[Brief]: If a line in the entries below includes "home", pick it out and copy it.

Start of Material for this task

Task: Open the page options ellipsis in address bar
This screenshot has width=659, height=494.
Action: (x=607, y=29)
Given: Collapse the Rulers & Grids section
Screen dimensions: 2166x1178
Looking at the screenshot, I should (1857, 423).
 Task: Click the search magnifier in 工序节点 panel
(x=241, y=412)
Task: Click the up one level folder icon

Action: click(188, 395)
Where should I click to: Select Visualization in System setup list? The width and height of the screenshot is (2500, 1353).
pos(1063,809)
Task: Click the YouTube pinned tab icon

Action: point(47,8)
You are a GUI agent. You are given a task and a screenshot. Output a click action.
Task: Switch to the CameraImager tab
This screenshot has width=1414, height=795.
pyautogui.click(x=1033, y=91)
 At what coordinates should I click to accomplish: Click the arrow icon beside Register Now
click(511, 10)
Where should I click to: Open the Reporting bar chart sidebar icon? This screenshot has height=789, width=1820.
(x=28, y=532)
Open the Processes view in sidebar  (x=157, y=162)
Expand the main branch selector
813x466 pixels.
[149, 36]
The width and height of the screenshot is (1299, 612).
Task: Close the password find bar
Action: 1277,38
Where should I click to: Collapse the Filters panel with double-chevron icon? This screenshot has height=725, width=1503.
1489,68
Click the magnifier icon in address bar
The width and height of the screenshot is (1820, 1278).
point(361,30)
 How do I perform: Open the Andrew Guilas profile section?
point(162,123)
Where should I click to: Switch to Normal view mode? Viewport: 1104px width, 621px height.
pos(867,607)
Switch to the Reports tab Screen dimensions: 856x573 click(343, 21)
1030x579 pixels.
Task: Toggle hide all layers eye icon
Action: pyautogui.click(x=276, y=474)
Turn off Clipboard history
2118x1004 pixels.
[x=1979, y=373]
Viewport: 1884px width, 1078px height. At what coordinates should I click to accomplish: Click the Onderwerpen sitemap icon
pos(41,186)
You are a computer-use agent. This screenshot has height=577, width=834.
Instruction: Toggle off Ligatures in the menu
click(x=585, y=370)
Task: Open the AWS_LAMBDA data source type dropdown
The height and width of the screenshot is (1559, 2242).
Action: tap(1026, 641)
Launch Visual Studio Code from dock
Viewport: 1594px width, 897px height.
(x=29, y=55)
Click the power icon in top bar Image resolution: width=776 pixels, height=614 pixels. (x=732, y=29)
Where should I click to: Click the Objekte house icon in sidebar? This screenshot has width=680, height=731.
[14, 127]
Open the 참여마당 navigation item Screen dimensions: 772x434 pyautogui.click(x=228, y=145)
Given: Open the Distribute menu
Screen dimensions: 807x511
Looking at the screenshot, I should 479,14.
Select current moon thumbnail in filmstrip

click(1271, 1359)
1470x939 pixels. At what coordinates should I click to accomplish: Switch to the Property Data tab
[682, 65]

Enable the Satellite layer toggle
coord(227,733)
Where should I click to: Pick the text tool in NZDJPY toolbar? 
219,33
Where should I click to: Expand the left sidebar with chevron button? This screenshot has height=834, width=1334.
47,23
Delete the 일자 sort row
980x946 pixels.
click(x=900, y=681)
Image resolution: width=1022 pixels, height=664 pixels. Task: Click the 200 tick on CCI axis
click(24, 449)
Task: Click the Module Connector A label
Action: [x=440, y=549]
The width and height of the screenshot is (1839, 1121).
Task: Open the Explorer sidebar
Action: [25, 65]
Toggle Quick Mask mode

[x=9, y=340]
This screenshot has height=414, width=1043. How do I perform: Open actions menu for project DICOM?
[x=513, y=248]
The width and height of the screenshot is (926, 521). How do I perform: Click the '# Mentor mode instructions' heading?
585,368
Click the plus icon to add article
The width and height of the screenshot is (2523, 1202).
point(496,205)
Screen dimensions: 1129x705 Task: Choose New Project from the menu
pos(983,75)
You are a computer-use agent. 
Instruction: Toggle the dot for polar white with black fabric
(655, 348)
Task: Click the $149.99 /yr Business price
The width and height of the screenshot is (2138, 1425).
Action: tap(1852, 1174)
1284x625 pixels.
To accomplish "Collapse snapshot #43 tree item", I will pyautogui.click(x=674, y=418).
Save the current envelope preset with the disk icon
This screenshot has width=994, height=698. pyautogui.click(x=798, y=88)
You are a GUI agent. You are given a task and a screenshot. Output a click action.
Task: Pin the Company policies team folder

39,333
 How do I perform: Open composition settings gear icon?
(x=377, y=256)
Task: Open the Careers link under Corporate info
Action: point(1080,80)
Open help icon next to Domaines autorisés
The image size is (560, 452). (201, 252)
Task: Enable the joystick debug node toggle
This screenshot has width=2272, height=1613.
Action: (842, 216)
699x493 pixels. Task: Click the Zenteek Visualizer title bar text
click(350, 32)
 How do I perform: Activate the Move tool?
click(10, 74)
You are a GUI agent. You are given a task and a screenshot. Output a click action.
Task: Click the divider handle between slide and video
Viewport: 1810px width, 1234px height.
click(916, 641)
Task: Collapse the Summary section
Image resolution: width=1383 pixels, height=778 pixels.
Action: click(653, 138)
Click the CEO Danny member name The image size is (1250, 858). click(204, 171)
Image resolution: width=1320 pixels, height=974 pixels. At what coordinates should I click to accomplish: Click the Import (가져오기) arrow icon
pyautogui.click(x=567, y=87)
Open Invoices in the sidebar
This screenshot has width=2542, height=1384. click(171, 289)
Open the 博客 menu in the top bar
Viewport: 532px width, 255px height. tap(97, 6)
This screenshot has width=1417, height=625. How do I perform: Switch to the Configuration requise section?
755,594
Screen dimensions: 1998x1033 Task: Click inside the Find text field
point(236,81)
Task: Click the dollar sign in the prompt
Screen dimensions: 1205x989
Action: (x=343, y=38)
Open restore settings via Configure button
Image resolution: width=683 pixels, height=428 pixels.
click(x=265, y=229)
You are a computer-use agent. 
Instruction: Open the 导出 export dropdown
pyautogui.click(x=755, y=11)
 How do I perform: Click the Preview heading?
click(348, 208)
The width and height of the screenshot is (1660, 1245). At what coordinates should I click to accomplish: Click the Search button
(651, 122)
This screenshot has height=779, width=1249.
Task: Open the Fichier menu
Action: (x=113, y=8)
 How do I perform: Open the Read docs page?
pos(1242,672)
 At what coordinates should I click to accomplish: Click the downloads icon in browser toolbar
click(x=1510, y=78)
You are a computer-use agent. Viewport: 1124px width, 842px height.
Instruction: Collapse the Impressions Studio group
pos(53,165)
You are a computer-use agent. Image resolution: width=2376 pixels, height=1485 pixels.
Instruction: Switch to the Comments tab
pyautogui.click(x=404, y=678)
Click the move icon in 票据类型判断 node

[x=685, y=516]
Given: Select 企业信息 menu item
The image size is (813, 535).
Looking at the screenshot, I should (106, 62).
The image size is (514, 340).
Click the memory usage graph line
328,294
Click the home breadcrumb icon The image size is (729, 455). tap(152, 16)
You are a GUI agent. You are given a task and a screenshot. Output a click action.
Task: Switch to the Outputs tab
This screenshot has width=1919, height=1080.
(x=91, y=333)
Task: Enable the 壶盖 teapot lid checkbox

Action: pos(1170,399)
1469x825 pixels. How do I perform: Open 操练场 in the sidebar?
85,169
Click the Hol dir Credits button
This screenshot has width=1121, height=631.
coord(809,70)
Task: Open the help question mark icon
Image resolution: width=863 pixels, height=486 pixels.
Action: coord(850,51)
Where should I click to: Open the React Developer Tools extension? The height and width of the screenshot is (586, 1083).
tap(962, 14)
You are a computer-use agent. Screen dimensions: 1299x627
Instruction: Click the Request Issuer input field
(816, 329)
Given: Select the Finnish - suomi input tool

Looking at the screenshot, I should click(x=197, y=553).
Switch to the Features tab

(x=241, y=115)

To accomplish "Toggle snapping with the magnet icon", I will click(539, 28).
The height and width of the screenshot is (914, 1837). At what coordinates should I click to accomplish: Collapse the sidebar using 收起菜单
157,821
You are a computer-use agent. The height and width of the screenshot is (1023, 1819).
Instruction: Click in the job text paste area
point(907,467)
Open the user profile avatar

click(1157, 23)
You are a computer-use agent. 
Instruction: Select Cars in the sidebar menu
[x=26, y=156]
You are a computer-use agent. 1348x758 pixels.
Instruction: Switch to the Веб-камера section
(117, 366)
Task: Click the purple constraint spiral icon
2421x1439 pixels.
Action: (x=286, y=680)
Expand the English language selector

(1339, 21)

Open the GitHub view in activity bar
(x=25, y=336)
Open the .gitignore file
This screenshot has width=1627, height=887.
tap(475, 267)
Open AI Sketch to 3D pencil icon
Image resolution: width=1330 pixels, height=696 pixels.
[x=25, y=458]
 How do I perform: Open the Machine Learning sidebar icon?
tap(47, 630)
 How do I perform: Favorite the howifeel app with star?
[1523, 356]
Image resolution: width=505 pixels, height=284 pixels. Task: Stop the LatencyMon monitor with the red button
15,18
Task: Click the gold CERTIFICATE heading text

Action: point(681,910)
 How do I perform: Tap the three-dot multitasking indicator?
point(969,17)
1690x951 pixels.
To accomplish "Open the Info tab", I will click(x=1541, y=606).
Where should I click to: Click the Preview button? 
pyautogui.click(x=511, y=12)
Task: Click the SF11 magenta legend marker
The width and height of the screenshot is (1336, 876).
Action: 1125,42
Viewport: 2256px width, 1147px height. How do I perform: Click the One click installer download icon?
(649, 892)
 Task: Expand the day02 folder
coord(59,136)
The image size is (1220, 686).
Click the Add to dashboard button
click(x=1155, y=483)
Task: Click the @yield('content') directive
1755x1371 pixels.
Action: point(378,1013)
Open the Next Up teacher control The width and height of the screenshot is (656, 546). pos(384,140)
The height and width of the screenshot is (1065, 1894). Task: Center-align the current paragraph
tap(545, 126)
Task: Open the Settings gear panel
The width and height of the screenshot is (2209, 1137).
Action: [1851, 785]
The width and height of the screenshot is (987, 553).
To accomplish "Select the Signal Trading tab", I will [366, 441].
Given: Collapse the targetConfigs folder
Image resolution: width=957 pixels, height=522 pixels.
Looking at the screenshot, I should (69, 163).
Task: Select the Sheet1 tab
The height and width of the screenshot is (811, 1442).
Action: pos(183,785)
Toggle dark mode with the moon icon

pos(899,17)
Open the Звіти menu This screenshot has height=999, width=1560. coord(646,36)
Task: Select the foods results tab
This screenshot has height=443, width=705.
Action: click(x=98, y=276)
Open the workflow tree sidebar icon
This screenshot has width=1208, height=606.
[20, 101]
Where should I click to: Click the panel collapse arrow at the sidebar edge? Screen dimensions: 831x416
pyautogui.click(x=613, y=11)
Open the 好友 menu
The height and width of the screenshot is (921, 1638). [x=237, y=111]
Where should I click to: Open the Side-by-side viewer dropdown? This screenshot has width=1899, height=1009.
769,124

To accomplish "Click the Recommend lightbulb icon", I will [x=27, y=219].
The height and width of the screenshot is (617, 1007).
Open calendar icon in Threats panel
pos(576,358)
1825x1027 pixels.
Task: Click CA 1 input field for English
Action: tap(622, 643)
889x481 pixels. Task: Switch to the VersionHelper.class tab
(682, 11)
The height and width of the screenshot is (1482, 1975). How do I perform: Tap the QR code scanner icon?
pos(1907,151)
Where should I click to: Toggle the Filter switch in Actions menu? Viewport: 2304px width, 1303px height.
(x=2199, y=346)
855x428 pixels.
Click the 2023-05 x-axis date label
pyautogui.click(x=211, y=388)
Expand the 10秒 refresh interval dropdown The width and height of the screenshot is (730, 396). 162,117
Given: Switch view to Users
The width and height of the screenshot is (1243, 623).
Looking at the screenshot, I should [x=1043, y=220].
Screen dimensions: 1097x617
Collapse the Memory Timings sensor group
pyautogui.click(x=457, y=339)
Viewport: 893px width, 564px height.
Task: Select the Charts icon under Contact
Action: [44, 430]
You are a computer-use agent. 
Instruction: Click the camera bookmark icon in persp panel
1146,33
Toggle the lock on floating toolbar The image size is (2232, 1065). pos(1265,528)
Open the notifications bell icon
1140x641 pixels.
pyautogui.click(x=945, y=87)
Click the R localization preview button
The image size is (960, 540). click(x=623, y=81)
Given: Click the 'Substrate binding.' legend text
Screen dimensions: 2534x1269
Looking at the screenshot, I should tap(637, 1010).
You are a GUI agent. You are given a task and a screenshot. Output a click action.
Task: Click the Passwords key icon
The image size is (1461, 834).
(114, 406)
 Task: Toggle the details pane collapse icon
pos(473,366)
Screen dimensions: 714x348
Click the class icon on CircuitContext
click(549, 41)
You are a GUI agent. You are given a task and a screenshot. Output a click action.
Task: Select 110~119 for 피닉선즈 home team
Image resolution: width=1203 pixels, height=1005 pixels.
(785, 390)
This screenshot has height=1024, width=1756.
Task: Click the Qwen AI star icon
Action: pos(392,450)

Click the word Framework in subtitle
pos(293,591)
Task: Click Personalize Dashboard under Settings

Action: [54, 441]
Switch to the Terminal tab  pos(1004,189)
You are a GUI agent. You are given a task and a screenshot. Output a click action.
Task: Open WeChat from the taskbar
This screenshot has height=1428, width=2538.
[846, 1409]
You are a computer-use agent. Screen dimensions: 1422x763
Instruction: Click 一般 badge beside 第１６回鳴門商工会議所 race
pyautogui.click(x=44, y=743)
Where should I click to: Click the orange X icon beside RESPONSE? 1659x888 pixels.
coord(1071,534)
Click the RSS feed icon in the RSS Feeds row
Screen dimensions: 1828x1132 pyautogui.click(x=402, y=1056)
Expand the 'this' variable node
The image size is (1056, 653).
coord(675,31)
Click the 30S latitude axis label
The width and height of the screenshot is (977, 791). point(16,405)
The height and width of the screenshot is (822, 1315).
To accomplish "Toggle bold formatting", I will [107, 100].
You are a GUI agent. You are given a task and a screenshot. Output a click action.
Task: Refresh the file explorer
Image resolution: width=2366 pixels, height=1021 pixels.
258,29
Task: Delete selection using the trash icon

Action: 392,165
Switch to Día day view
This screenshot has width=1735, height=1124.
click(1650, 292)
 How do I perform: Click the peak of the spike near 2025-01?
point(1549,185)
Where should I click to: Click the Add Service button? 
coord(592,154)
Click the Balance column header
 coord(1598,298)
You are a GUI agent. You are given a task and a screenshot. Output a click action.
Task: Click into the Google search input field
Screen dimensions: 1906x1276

End of Material for this task

[Answer below]:
Click the home breadcrumb icon The image size is (729, 455). tap(152, 16)
Task: Select 110~119 for 피닉선즈 home team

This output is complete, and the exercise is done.